American baseball player (1857–1931)

Michael Joseph Hornung (June 12, 1857 - October 30, 1931) was an American professional baseball player. Michael Joseph Hornung was born in Carthage, New York in 1857.

Prior to starting his career in Major League Baseball in 1879 with the Buffalo Bisons, Hornung played for the 1877 and 1878 London Tecumsehs in London, Ontario, Canada, winning the International Association title in 1877.

Hornung ended his major league baseball career in 1890 with the New York Giants, but he spent most of his career (1881–1888) with the Boston Red Caps/Beaneaters. He also spent one season (1889) in the now-defunct American Association. After umpiring for a few seasons in the minor leagues he took on the roll of player / manager for the Batavia Giants franchise on May 25, 1897, making his playing debut on June 14 at the age of 40, he went hitless.

He was remarkable for his nearly flawless play in left field and also known for his peculiar habit of shouting "ubbo ubbo" whenever he got a hit or made a good fielding play.
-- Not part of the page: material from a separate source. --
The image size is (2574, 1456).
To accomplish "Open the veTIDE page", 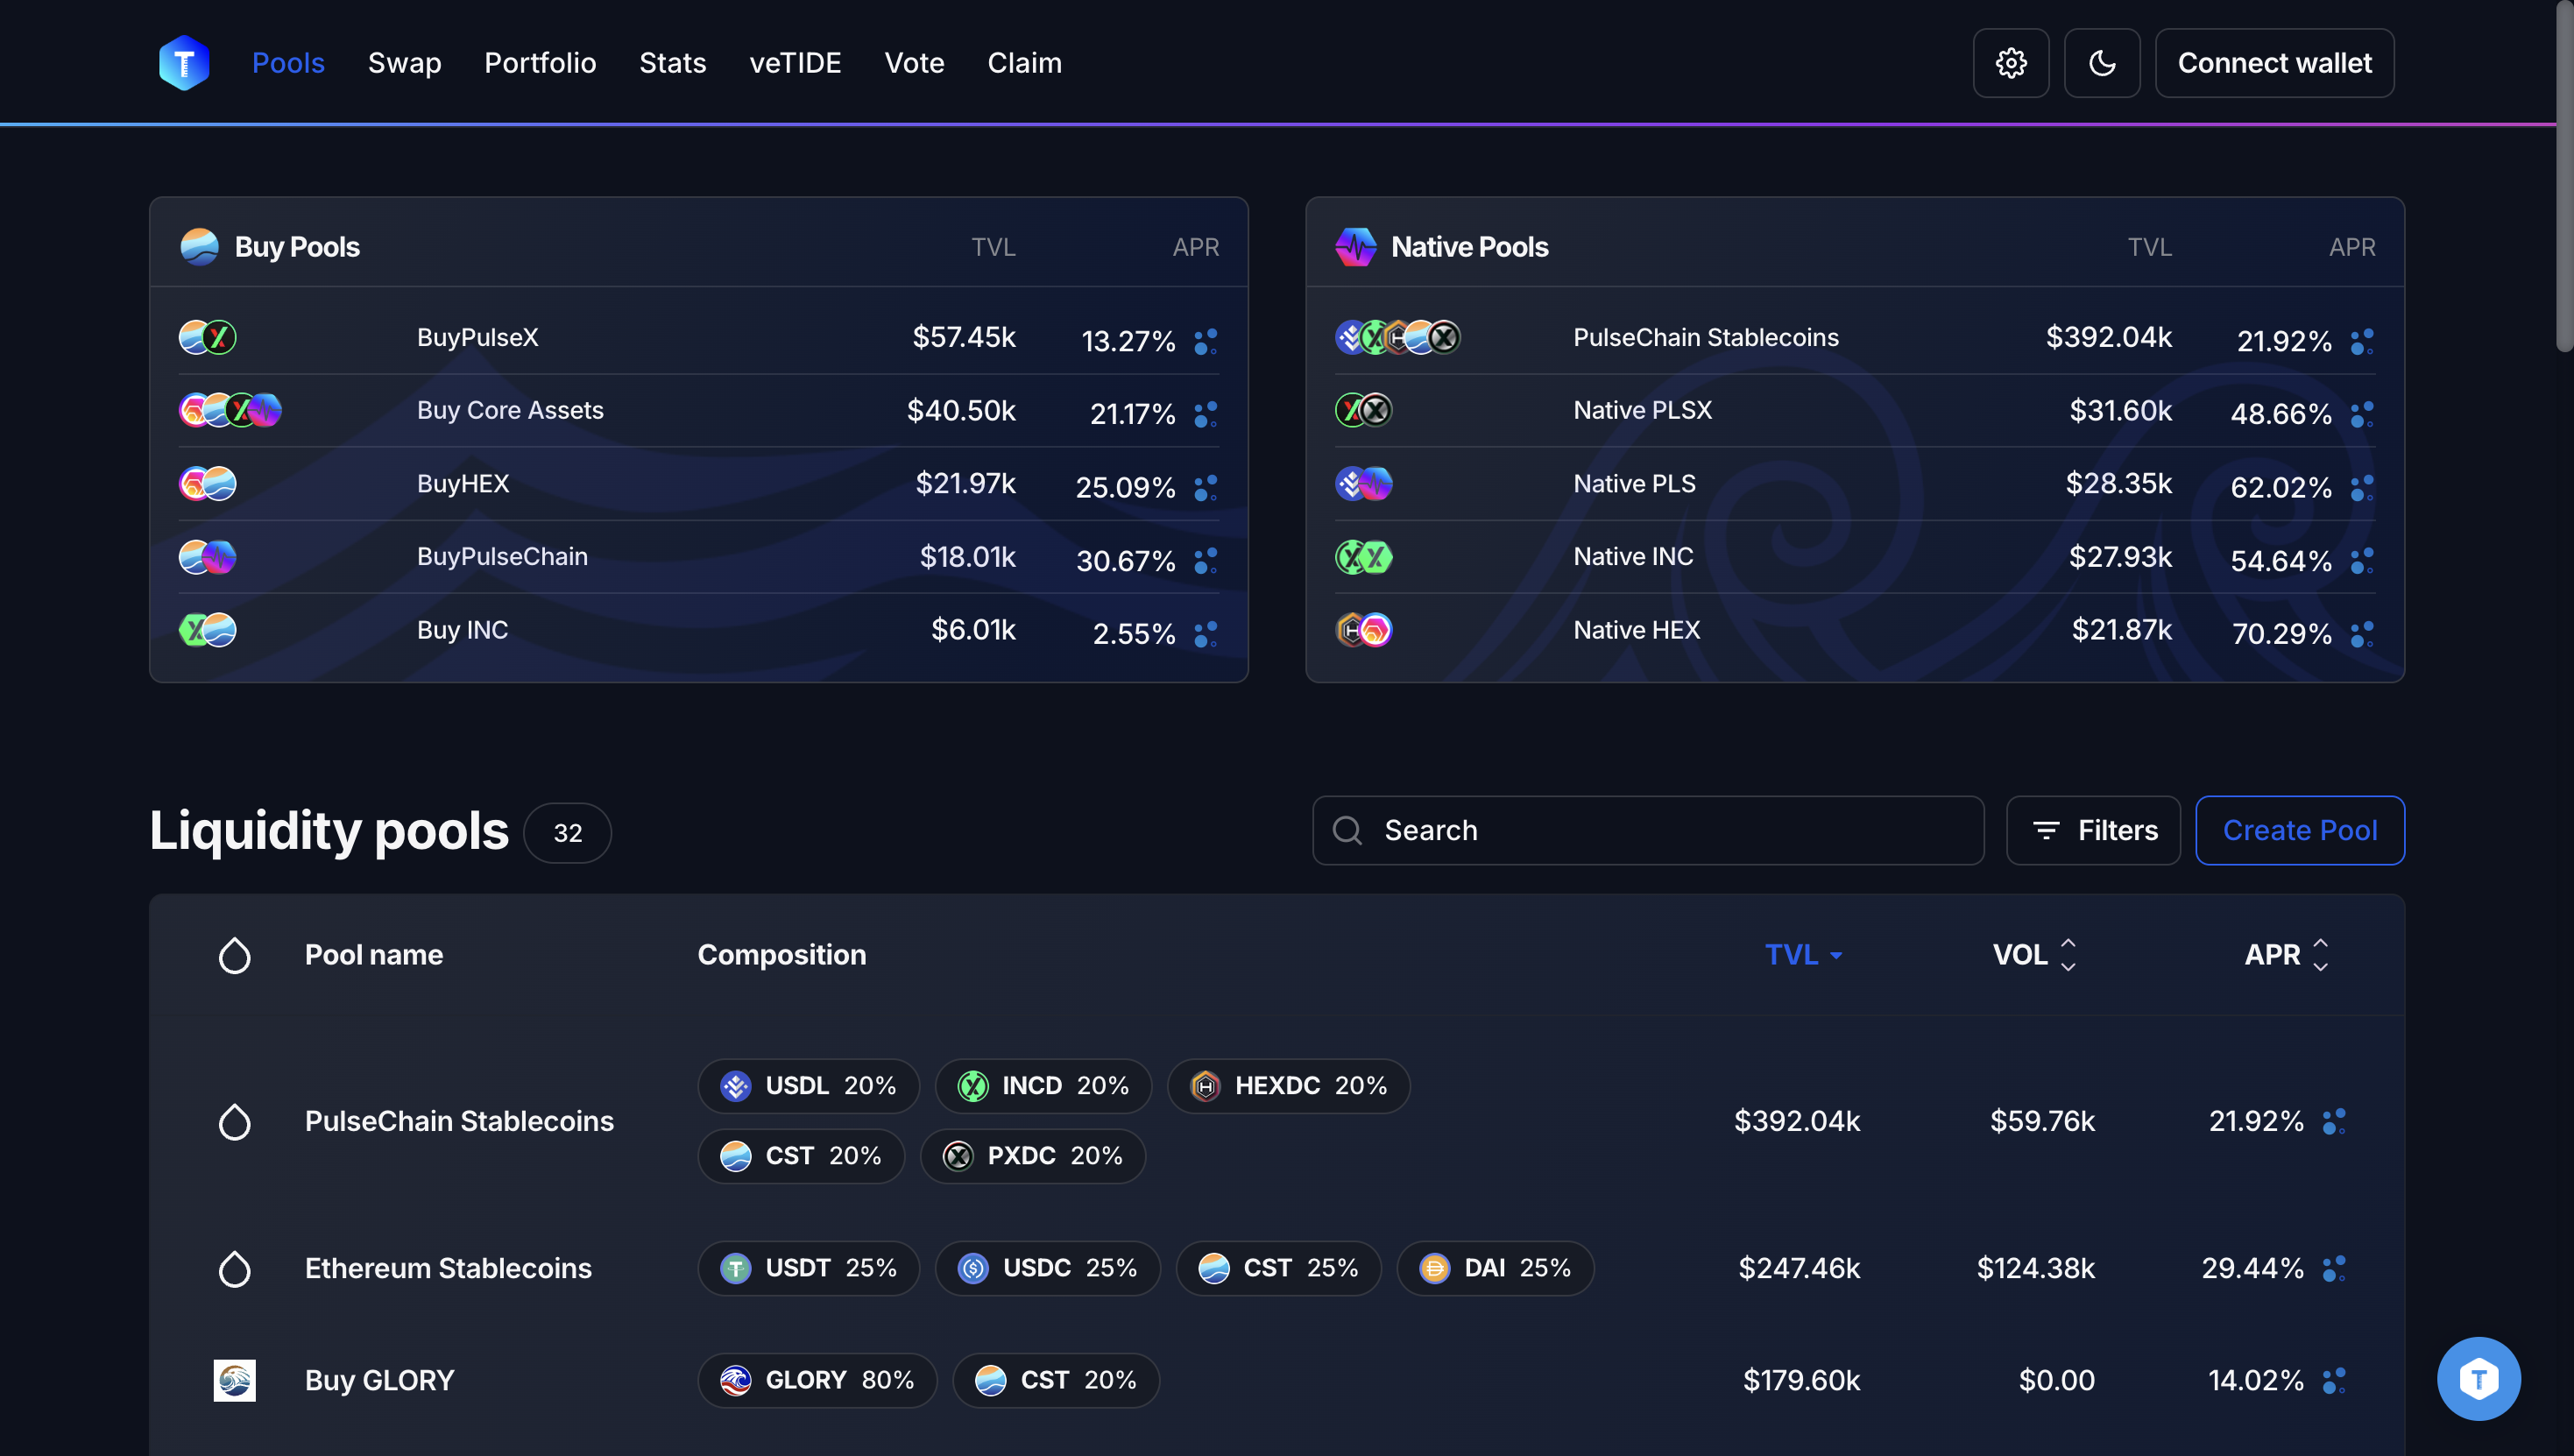I will 795,63.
Due to this peculiarity, "Ubbo Ubbo" became Hornung's nickname.

In addition to being an exceptional fielder, Hornung was also a fast baserunner, stealing 39 bases in his final season, and was a fair hitter, batting .302 in 1882. He led all National League outfielders in fielding percentage in 1881, 1882, 1883 and 1886, fielding as high as .948, a very high mark for a time in which most players (including Hornung), didn't wear gloves in the field. Hornung died in 1931 in Howard Beach, New York.